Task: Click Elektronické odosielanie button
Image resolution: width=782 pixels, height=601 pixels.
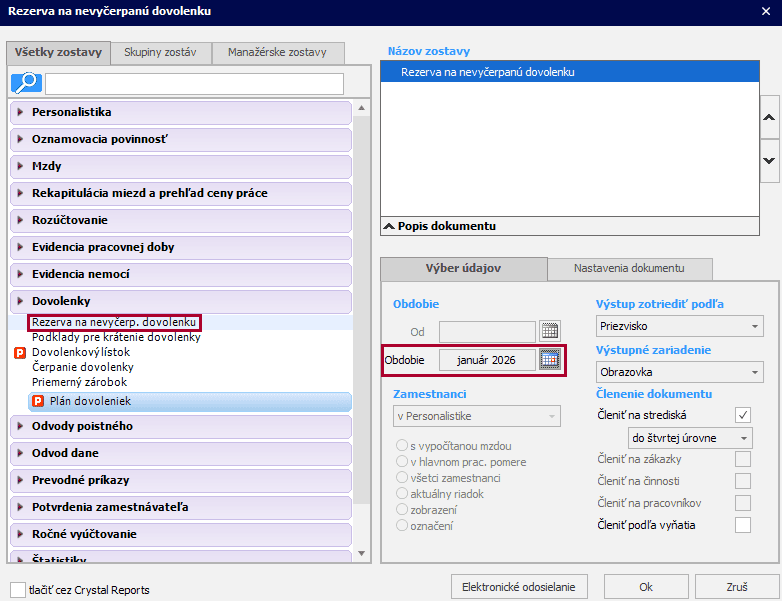Action: (x=518, y=586)
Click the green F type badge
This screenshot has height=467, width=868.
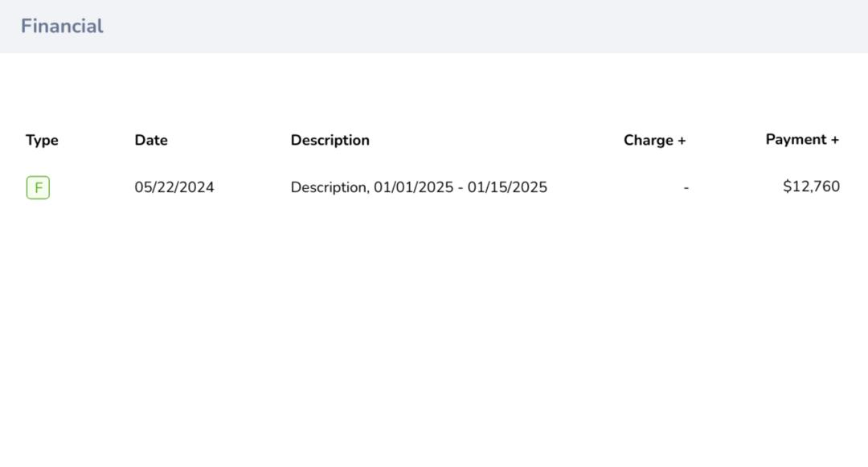38,188
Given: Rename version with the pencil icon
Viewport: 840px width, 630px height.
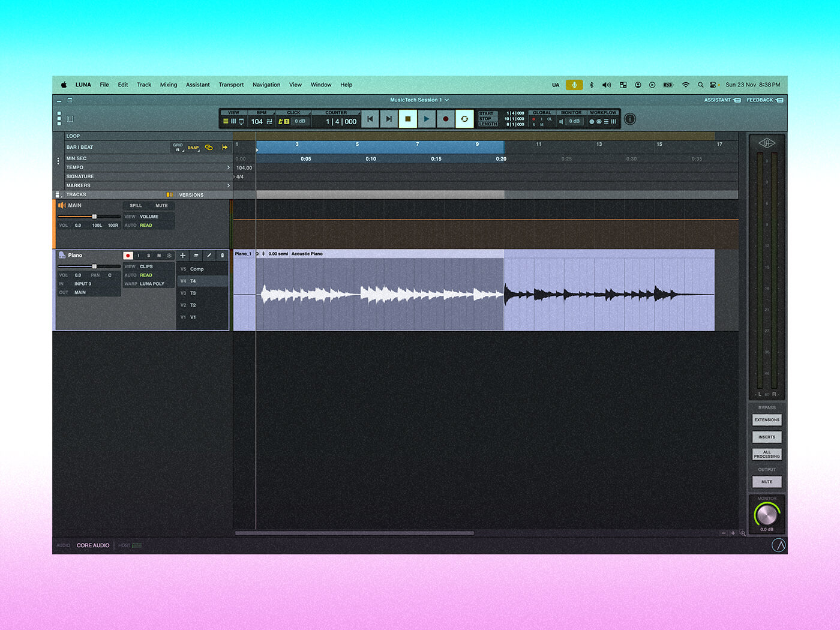Looking at the screenshot, I should point(209,256).
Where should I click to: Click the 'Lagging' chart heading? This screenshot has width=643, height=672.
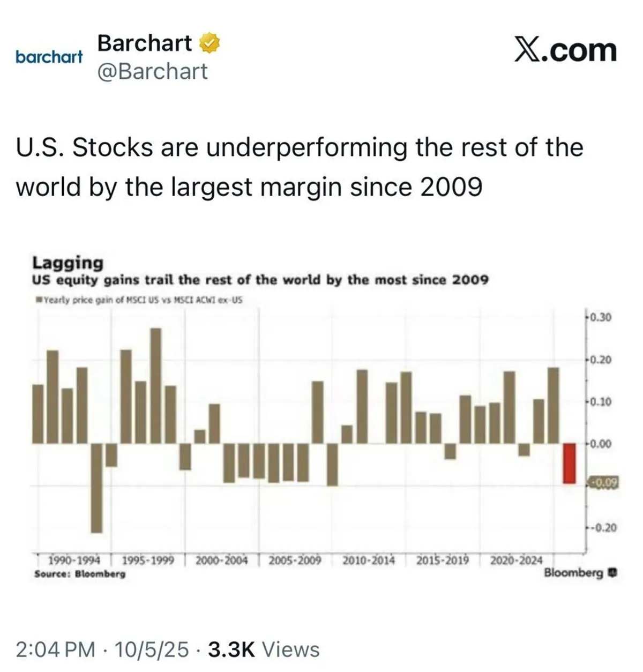point(68,263)
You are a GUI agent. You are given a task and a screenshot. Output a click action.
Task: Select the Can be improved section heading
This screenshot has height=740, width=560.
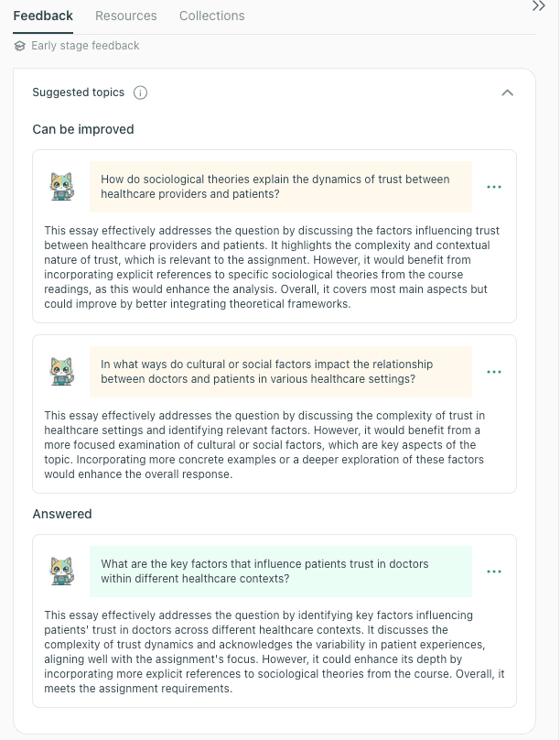[x=84, y=130]
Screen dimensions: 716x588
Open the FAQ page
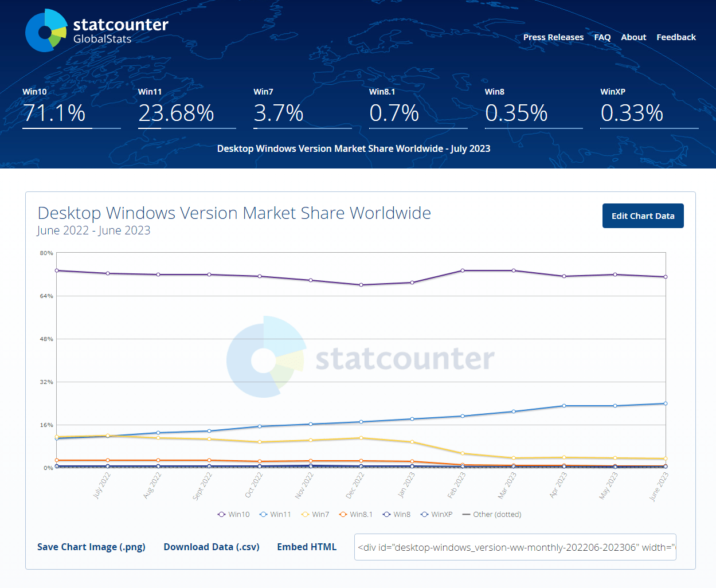[x=602, y=37]
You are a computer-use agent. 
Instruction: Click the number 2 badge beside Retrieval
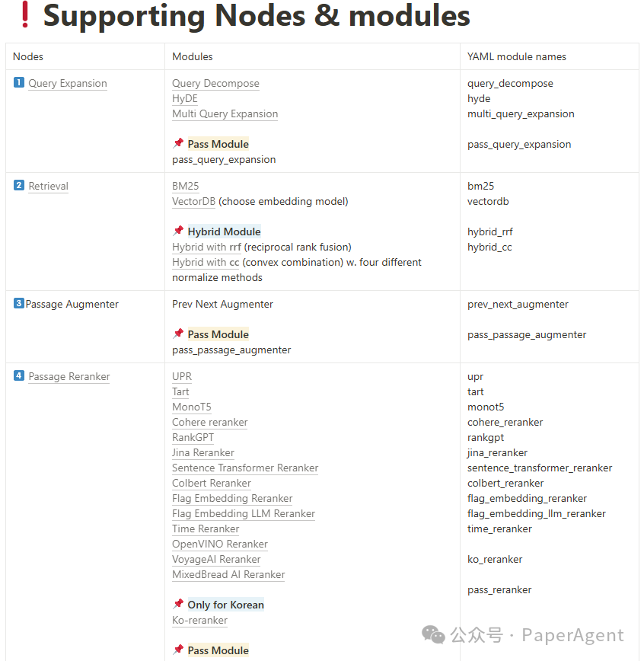pos(19,185)
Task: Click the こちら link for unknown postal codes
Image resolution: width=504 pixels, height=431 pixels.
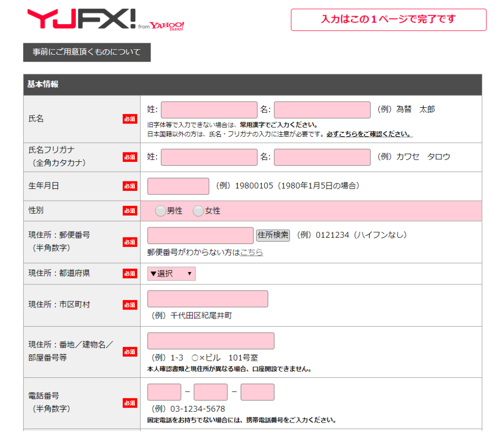Action: [251, 252]
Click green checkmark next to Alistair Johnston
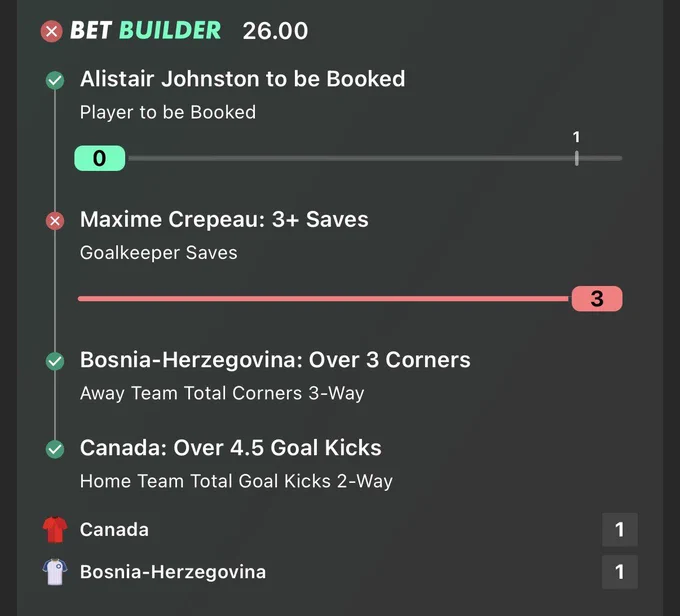 coord(55,80)
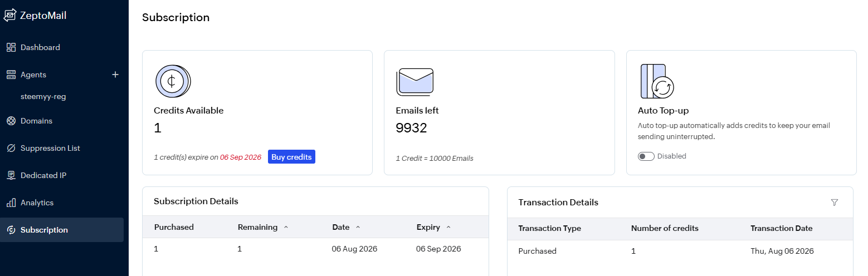Viewport: 868px width, 276px height.
Task: Click the Auto Top-up card icon
Action: pyautogui.click(x=657, y=81)
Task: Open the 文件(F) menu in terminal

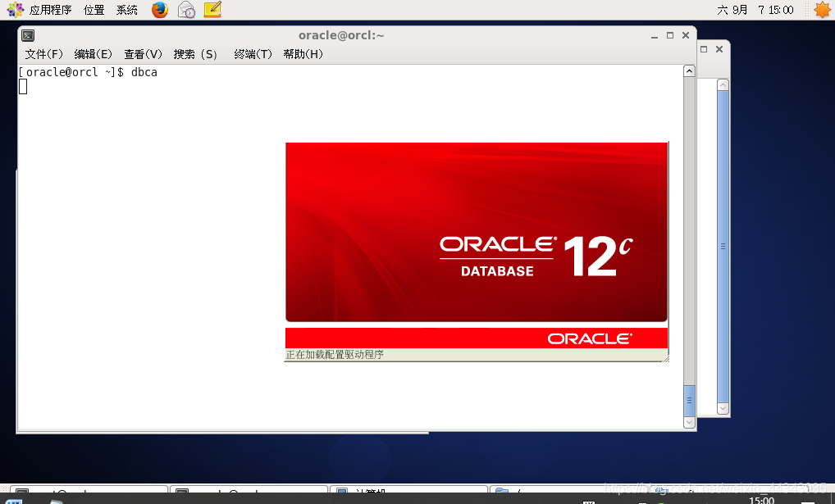Action: click(44, 54)
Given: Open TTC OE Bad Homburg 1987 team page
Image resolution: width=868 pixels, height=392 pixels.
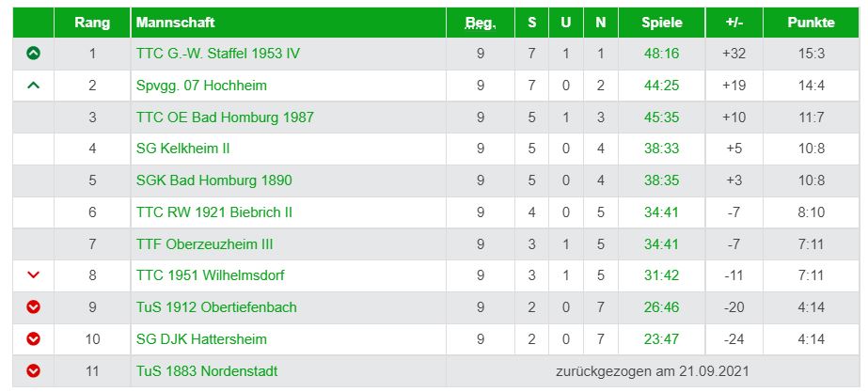Looking at the screenshot, I should coord(225,118).
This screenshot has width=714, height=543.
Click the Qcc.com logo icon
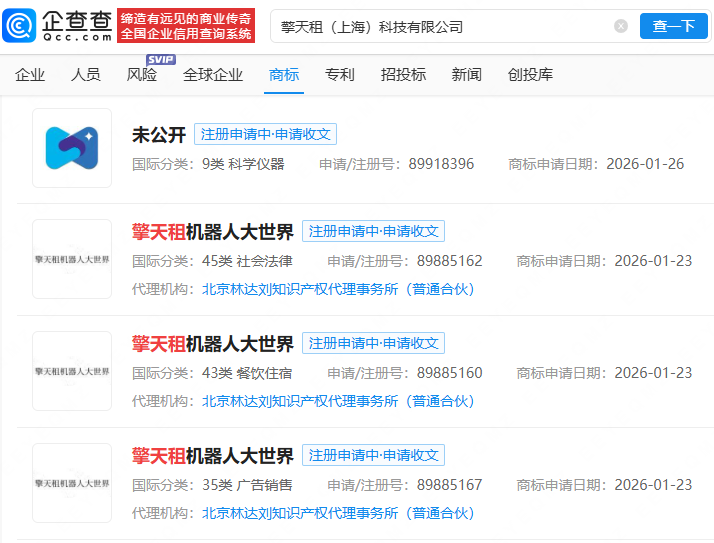(x=22, y=25)
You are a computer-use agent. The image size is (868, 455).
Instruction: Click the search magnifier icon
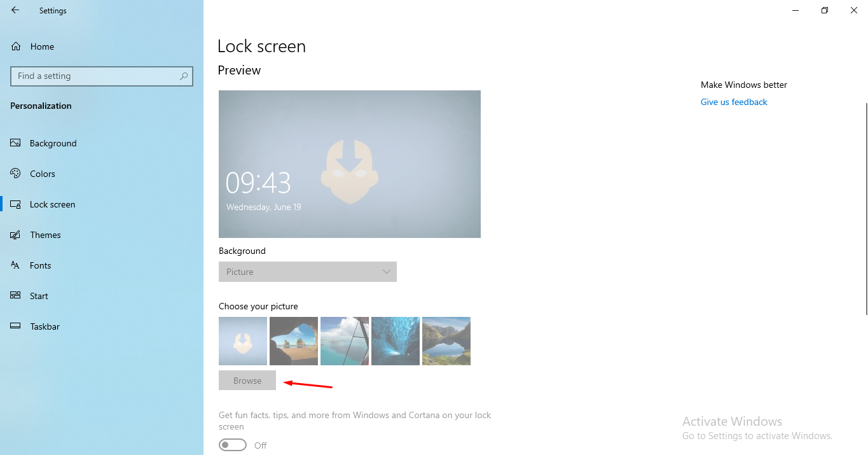tap(184, 76)
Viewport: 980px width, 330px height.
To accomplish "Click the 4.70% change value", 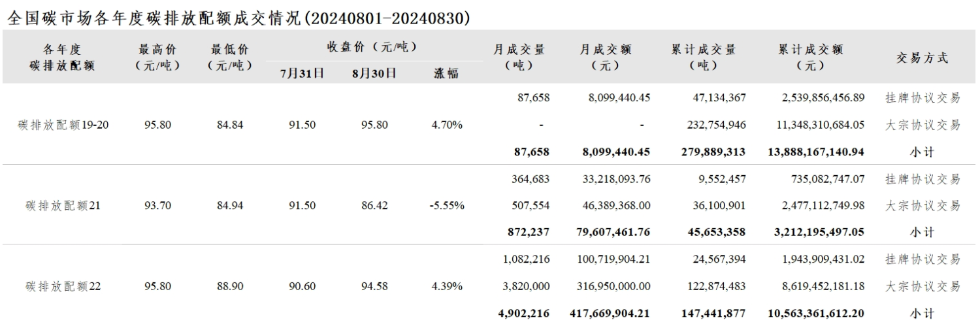I will pos(447,125).
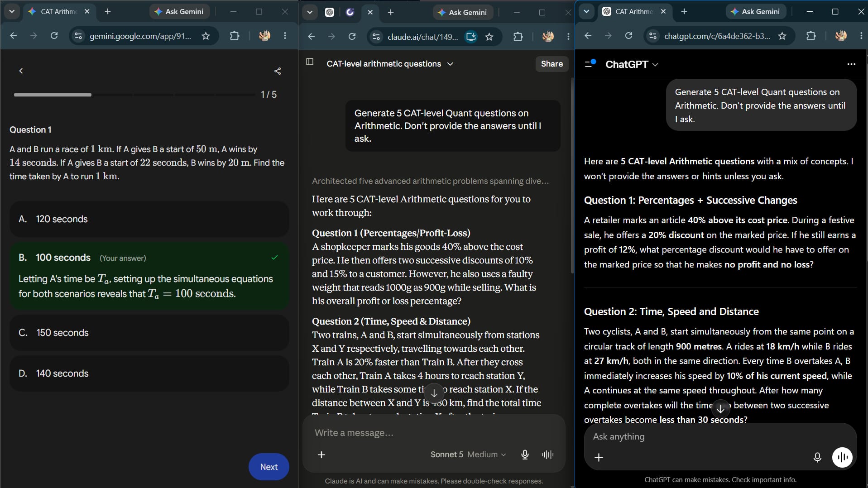Start ChatGPT voice mode round button
The height and width of the screenshot is (488, 868).
pos(842,457)
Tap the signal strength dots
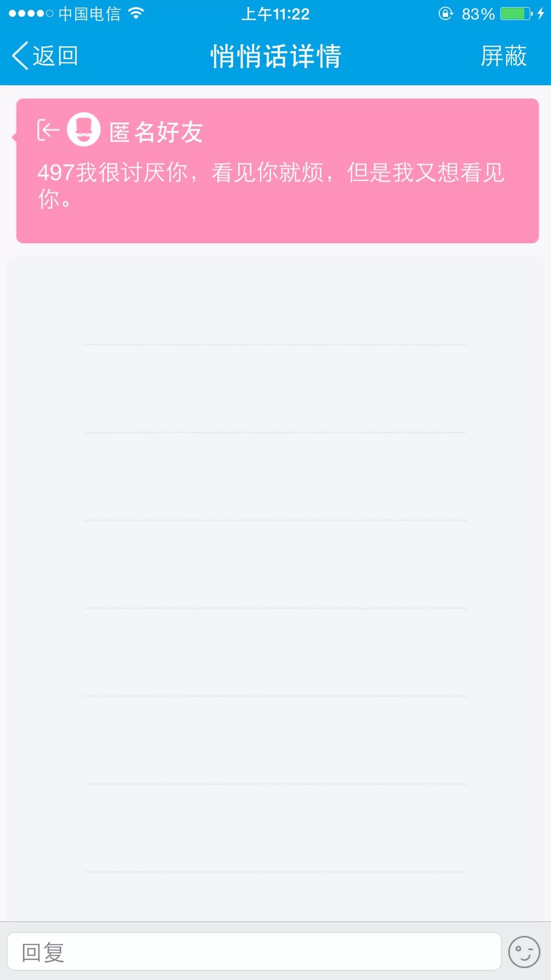551x980 pixels. pyautogui.click(x=31, y=14)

- - - - - - -

• **Assigned task**: Across the data, pull every line containing the string "agent".

• **Worked solution**:
You are a GUI agent. You are given a task and a screenshot. Output a click action.
You are a computer-use agent. 
You are a computer-use agent. The image size is (868, 455).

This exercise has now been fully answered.